▶ _What to work on_
Every line containing the word "Save" must be pulled from the records.

▶ _Data records_
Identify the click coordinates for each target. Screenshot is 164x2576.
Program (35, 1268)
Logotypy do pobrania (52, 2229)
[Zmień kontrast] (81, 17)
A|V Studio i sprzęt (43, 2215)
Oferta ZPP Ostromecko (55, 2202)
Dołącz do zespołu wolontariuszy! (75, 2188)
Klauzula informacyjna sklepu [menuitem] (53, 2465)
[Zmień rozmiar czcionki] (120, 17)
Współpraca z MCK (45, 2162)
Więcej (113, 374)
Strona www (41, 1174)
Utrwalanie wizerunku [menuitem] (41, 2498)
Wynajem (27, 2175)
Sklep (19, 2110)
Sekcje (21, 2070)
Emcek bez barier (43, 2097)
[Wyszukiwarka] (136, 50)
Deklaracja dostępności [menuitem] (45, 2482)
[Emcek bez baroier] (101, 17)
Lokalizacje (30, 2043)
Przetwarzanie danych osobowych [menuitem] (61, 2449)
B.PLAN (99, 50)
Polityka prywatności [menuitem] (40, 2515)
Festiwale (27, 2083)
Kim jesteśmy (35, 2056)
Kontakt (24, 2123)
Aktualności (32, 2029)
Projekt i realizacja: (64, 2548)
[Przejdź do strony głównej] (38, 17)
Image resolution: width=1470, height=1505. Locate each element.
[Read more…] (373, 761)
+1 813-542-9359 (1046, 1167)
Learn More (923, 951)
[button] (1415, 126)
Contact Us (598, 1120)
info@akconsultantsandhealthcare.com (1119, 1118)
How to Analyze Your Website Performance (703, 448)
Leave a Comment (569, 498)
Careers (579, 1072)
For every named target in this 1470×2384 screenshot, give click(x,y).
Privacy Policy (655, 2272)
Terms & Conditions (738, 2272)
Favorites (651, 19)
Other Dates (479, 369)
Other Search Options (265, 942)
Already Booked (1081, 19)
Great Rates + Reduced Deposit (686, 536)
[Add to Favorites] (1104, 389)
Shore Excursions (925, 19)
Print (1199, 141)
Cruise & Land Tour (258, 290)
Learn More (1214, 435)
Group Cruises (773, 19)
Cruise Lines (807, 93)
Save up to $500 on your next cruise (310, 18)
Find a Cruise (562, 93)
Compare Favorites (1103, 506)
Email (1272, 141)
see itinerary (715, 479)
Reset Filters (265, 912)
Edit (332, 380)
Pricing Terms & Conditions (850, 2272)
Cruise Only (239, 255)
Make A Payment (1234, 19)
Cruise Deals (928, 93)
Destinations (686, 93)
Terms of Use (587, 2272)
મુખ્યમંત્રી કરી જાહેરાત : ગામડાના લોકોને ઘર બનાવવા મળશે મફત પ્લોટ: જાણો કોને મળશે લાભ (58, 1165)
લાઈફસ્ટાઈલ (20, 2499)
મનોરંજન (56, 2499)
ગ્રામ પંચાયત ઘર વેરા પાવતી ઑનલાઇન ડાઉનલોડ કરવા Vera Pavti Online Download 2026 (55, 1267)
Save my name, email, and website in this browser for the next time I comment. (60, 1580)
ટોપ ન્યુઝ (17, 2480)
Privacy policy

▶ _Written answer_
Save up to $500 on your next cruise (310, 18)
Save my name, email, and website in this browser for the next time I comment. (60, 1580)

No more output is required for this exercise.